*** 原文

化学学报 ›› 2024, Vol. 82 ›› Issue (2): 138-145.DOI: 10.6023/A23110496 上一篇    下一篇

研究论文

结合容错编码的量子化学分布式计算

李宁a,b, 徐丽娜b, 方国勇b,*(), 马英晋a,*()   

  1. a 中国科学院计算机网络信息中心 北京 100190
    b 温州大学化学与材料工程学院 温州 325035
  • 投稿日期:2023-11-13 发布日期:2024-01-23
  • 基金资助:
    国家自然科学基金(22173114); 国家自然科学基金(22333003); 中科院先导专项(XDB0500001); 中科院青促会专项基金(2022168); 中科院信息化专项(CAS-WX2021SF-0103-02); 中科院计算机网络信息中心所级项目(CNIC20230201)

Fault-tolerant Coded Quantum Chemical Distributed Calculation

Ning Lia,b, Lina Xub, Guoyong Fangb(), Yingjin Maa()   

  1. a Computer Network Information Center, Chinese Academy of Sciences, Beijing 100190
    b College of Chemistry and Materials Engineering, Wenzhou University, Wenzhou 325035
  • Received:2023-11-13 Published:2024-01-23
  • Contact: E-mail: fanggy@wzu.edu.cn (13868600593);yingjin.ma@sccas.cn (13261370353)

******
*** 条目列表

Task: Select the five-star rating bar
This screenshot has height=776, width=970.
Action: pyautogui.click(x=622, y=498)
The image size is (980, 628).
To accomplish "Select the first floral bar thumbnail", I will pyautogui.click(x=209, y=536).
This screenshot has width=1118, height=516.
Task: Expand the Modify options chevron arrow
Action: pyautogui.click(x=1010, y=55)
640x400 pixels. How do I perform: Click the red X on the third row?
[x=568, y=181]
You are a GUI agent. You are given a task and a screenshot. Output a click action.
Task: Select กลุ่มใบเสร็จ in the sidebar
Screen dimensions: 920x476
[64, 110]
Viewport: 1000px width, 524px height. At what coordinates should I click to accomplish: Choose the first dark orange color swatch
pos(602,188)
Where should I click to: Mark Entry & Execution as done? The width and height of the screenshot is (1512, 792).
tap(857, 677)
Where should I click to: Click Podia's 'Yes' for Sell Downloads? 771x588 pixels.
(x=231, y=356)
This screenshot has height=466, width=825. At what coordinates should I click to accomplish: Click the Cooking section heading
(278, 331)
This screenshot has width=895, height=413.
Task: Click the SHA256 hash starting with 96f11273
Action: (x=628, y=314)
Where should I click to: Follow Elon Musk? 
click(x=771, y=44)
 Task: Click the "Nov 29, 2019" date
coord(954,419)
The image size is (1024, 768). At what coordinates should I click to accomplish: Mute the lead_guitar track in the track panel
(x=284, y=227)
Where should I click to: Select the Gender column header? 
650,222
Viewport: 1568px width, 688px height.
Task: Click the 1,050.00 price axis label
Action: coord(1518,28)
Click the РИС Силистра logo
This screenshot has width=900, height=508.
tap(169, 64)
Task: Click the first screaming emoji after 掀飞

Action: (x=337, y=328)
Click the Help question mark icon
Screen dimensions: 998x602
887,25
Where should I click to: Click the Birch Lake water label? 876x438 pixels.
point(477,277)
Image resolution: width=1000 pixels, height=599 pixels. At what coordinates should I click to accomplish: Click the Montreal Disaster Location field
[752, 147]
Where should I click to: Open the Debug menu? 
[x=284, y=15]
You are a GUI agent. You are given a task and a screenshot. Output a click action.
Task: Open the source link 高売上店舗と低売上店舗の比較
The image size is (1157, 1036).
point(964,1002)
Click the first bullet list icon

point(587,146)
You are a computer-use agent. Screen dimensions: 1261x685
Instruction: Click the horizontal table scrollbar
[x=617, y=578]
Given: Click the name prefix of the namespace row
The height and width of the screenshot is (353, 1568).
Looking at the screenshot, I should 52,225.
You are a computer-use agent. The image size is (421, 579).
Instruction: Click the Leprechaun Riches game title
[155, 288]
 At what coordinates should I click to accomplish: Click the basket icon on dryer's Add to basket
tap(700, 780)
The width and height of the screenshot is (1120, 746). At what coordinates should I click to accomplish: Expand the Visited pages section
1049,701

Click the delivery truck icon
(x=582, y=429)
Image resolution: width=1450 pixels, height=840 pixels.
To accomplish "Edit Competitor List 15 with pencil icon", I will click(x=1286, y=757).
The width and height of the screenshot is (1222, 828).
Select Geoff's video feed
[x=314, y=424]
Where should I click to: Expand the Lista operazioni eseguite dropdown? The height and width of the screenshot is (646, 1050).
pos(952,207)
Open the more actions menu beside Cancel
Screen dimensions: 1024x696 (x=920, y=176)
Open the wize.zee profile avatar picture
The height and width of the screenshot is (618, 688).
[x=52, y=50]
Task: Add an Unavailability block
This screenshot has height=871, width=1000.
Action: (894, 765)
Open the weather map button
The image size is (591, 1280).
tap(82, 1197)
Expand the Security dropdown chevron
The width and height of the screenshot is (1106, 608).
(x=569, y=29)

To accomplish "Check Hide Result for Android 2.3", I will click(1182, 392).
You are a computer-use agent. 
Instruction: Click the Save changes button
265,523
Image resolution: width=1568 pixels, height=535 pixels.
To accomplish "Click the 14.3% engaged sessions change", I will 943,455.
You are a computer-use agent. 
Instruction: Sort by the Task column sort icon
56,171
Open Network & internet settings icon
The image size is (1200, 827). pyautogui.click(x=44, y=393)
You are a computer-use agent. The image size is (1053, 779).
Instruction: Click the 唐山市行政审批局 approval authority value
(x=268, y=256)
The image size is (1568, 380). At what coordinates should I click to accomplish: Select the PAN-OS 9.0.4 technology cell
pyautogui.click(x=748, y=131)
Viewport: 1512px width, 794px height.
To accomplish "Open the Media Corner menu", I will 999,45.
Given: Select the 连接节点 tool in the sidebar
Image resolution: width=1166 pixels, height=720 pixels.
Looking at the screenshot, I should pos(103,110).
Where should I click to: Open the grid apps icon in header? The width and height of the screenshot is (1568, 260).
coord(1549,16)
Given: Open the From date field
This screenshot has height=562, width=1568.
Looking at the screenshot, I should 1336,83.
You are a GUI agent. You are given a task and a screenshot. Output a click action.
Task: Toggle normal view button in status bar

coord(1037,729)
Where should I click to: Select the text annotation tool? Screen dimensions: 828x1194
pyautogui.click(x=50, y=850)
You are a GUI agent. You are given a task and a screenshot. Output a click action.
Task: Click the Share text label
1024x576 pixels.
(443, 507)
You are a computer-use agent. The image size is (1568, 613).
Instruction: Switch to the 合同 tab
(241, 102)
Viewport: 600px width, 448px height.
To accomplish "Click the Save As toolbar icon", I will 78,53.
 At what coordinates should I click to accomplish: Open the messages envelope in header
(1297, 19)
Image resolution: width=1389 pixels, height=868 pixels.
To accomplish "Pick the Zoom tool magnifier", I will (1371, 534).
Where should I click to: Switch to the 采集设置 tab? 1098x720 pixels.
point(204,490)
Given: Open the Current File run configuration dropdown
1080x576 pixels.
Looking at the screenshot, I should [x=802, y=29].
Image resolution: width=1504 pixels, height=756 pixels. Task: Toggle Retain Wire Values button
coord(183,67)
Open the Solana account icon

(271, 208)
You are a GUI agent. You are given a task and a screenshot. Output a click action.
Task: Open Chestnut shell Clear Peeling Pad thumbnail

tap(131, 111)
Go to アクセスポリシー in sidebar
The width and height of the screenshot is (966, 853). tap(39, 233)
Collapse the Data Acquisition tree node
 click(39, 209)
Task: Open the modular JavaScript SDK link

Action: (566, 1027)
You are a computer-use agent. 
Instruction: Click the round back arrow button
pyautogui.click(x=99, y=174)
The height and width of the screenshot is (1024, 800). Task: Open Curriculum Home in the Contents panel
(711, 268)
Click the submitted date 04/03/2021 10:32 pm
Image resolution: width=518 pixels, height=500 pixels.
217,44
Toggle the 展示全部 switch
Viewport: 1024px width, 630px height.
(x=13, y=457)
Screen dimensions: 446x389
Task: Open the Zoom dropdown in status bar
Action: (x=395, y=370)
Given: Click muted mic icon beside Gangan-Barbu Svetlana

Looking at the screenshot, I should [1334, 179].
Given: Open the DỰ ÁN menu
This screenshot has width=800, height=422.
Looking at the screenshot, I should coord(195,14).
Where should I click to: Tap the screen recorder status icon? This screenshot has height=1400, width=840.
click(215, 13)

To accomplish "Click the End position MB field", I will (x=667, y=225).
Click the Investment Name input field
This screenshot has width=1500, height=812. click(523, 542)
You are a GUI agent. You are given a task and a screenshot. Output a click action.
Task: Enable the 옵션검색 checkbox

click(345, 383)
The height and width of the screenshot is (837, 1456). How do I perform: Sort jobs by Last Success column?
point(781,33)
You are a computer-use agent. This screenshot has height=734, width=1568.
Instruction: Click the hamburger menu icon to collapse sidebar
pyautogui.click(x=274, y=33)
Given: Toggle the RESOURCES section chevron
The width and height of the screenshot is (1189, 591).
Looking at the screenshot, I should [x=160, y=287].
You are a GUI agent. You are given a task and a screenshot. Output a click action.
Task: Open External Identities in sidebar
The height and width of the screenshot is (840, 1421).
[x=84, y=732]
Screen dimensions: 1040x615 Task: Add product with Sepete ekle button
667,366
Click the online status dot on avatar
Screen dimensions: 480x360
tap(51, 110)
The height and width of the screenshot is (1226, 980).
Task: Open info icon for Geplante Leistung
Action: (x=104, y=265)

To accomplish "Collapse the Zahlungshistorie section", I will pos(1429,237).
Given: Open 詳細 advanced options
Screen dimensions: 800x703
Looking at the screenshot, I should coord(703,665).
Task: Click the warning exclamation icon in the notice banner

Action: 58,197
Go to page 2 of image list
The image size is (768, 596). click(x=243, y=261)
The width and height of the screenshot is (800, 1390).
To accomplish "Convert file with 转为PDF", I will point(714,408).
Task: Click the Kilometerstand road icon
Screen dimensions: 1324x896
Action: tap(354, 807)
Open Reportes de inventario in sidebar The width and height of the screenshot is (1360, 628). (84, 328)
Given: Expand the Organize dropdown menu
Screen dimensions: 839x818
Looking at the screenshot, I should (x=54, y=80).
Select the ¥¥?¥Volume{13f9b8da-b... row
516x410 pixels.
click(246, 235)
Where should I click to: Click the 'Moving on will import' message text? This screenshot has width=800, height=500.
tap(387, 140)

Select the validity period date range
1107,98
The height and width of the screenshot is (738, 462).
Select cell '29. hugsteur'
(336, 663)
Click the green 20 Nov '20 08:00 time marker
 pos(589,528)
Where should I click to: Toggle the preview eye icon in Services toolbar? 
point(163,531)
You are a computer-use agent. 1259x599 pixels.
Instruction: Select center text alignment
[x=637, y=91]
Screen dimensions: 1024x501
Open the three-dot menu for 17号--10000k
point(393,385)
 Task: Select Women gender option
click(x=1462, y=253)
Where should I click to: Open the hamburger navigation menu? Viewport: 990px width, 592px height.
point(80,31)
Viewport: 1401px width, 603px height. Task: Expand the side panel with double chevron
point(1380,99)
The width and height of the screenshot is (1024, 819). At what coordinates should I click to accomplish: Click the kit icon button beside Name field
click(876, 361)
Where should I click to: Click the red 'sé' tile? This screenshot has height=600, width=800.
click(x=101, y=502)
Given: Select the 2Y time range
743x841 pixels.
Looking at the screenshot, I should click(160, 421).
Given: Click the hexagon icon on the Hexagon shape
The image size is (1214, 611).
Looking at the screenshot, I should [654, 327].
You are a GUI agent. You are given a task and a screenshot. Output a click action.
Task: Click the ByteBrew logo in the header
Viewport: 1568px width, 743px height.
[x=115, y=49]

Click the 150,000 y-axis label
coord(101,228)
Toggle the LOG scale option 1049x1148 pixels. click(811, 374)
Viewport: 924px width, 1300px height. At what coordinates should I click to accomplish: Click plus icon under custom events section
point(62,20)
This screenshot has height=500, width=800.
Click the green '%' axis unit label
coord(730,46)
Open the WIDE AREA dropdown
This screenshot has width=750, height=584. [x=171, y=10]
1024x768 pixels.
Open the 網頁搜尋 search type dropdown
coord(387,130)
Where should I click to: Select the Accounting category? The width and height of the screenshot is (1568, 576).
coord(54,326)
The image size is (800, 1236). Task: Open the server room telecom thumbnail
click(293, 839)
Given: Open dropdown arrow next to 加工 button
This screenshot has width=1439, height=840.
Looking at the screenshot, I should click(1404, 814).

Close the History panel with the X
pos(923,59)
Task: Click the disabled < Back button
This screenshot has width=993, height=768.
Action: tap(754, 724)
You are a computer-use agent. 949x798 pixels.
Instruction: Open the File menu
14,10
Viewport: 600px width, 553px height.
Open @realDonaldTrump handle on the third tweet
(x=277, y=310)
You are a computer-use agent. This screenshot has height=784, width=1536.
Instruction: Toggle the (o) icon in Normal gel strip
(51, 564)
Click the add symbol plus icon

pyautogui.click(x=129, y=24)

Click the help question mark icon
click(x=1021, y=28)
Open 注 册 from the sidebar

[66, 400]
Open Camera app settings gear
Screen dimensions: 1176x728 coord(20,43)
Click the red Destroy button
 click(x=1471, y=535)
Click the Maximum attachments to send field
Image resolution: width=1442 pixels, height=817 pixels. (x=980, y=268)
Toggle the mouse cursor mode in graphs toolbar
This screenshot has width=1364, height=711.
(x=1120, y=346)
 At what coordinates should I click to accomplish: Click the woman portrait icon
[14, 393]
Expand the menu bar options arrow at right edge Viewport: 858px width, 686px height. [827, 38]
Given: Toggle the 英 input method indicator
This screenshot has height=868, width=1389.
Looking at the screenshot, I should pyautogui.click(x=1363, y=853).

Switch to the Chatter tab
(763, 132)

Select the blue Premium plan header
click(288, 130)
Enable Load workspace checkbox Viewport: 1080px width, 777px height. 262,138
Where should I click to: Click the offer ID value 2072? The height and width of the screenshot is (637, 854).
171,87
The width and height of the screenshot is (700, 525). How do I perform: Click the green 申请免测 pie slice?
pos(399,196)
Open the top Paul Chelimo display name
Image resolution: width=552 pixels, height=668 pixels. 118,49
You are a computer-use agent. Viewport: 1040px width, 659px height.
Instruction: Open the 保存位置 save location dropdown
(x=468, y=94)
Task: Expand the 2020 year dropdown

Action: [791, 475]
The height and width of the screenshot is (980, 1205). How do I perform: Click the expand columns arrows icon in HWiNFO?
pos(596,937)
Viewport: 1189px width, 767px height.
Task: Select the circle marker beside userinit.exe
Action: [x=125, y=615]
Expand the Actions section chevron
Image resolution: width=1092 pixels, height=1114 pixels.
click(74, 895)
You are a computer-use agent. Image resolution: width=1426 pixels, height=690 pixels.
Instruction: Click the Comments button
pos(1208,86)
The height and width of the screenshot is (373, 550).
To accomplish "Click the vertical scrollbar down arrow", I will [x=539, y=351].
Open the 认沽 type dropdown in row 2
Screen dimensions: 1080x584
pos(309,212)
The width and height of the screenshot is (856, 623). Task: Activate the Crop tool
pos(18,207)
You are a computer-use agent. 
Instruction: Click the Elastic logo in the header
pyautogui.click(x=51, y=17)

******

> [练习]:
依据原文作答：
1. 这篇论文的投稿日期是哪天？
2. 论文刊登在第几期，页码范围是多少？
3. 作者单位中列出了温州大学的哪个学院？
这些条目与本练习无关。

> [参考答案]:
1. 2023-11-13。
2. 第2期，第138-145页。
3. 化学与材料工程学院。